Ari Vequi trata de obras de infraestrutura com secretaria estadual

As alças de acesso nas rodovias BR-101 e SC-486 (Antônio Heil), a duplicação da rodovia SC-108 (Ivo Silveira) e o repasse de recursos estaduais para a reconstrução da ponte no bairro Guarani foram temas da audiência do prefeito de Brusque, Ari Vequi, com o Secretário de Estado da Infraestrutura e Mobilidade, Thiago Vieira, em Florianópolis no fim da tarde desta quarta-feira (28). O deputado estadual Valdir Cobalchini também esteve presente no encontro. 

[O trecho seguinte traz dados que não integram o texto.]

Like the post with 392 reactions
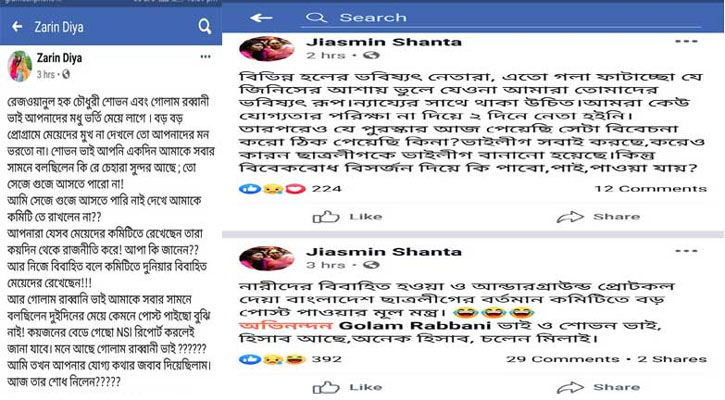 pyautogui.click(x=348, y=388)
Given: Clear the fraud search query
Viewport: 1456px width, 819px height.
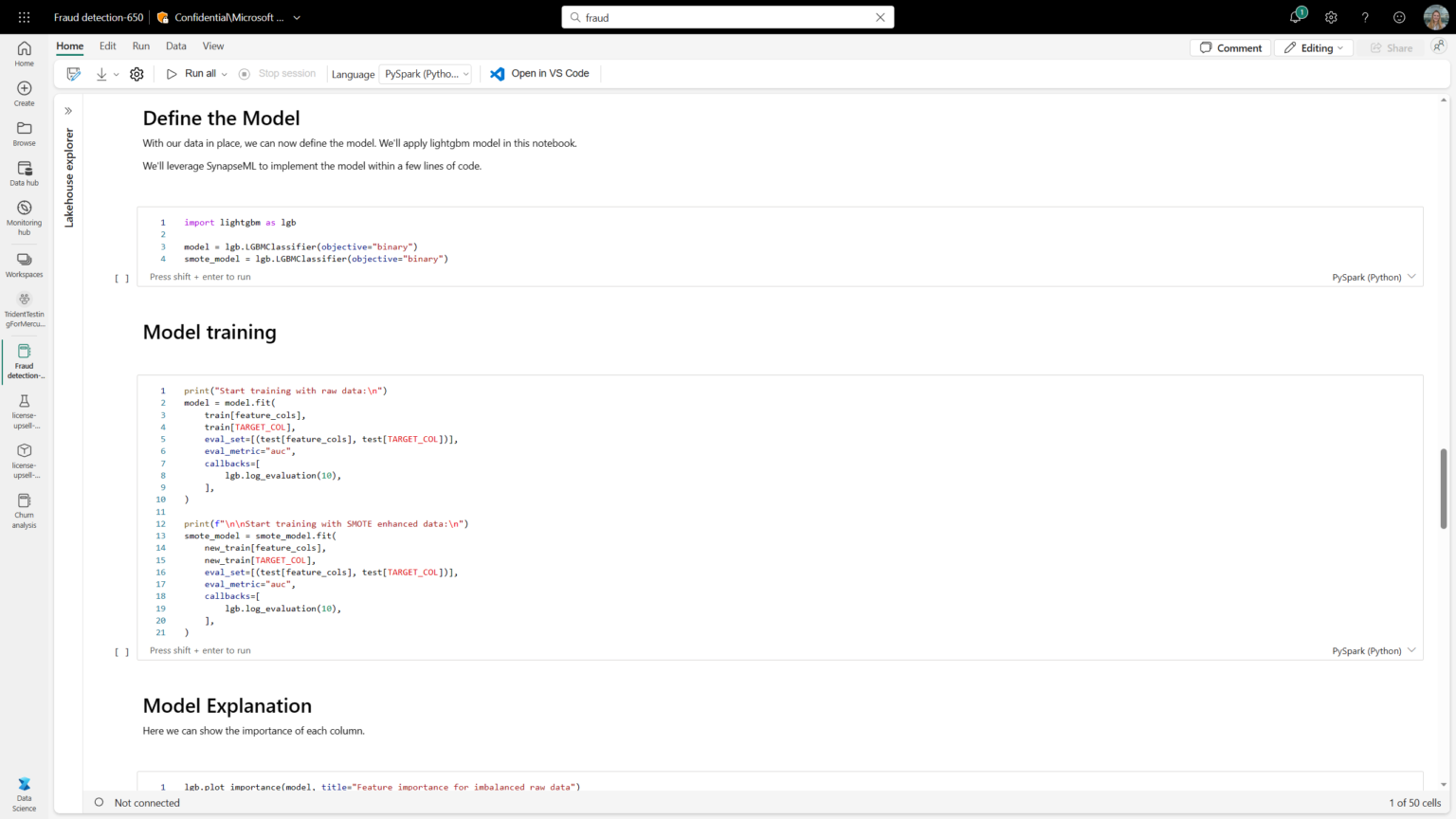Looking at the screenshot, I should tap(880, 16).
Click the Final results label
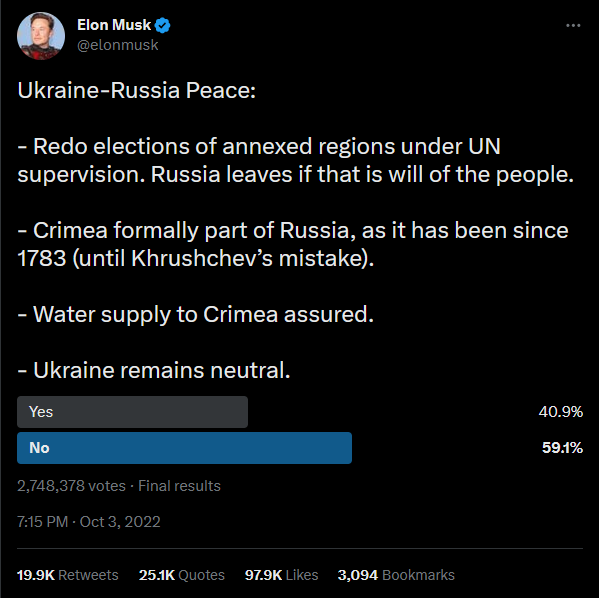 pyautogui.click(x=179, y=486)
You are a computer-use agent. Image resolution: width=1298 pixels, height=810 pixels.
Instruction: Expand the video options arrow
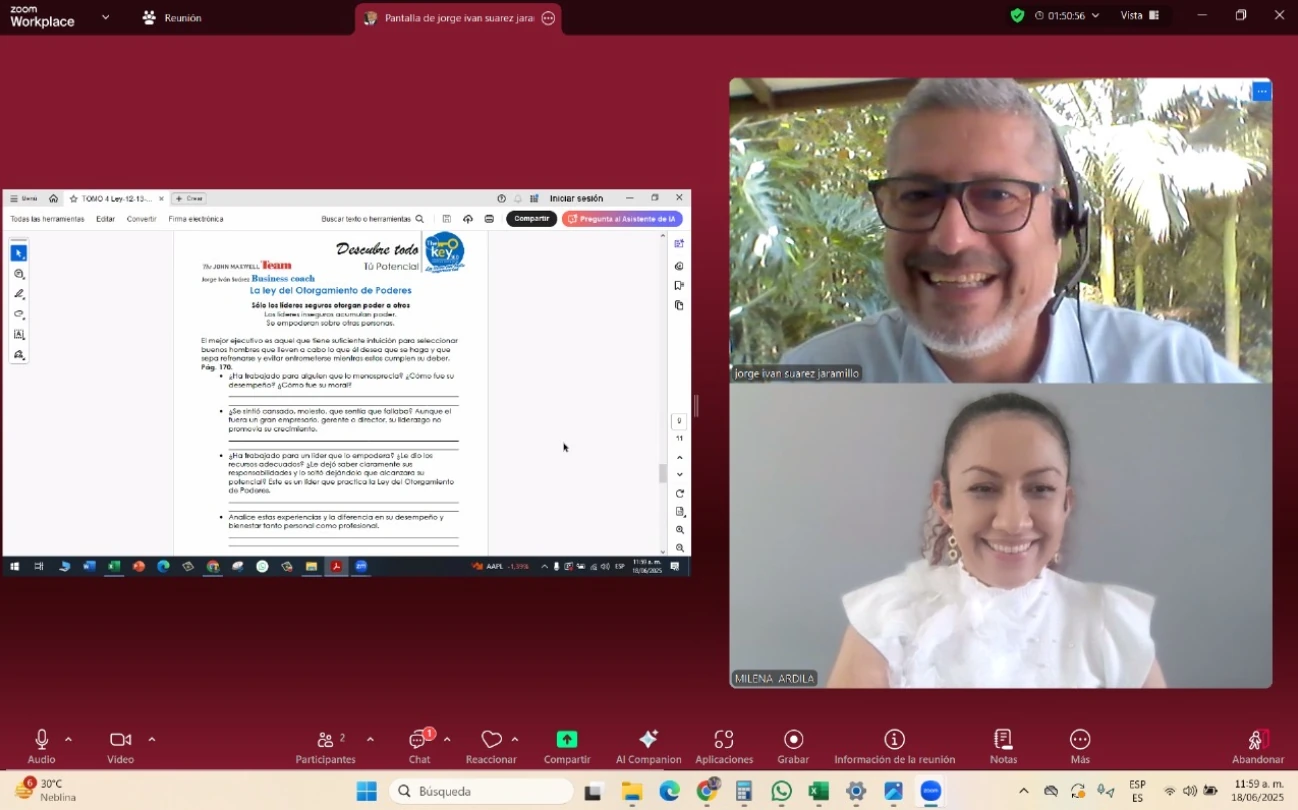(152, 740)
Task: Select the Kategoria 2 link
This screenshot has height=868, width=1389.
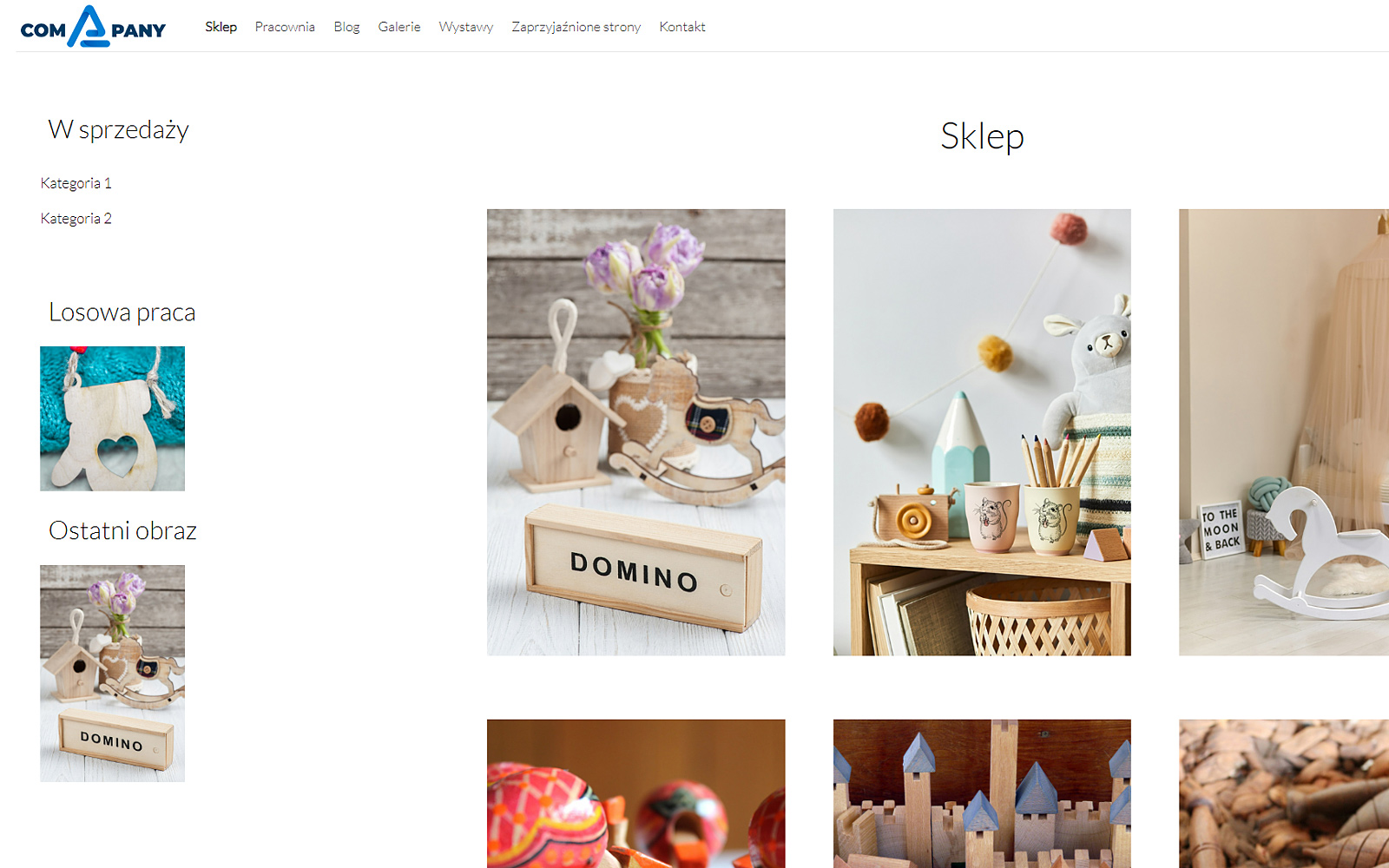Action: [76, 219]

Segundo Vequi, o projeto da nova ponte já está concluído e protocolado no sistema do governo do Estado, aguardando análise para dar prosseguimento nos trâmites burocráticos para a liberação dos recursos. No dia 10 de junho (um dia após a ocorrência) o governador Carlos Moisés da Silva, visitou Brusque depois das fortes chuvas que culminaram com a queda da ponte prefeito Antônio Heil. Na época, houve a confirmação que o governo estadual repassaria recursos para a reconstrução da nova ligação. “Estivemos com o secretário Thiago para pedir agilidade e rapidez na tramitação do projeto a fim de iniciar o mais rápido possível a contratação da empresa especializada, e restabelecer o trânsito no local. O custo do investimento é superior a R$ 1 milhão.

Outro tema foram as desapropriações e indenizações de vários terrenos nas margens da BR 101 e da Antônio Heil, que são necessários para avançar nas obras da nova alça no entroncamento das rodovias. Segundo informou Vieira, o Estado tem acelerado neste processo, para então começar as obras que vão eliminar os congestionamentos. “Este é um dos gargalos logísticos que mais atrapalha os empreendedores de Brusque, pois a SC-486 é a principal ligação entre Brusque e a rodovia federal. 

Por fim, Ari Vequi teve a confirmação da abertura do edital para a duplicação da rodovia Brusque – Gaspar (SC 108) ainda em 2021. Esta é uma obra muito aguardada por toda a região, ligando o vale do Itajaí-mirim com Gaspar e Blumenau. Atualmente a rodovia estadual Ivo Silveira, apresenta desgastes naturais e má conservação, além de não comportar o aumento do fluxo de veículos que precisam se deslocar entre as cidades.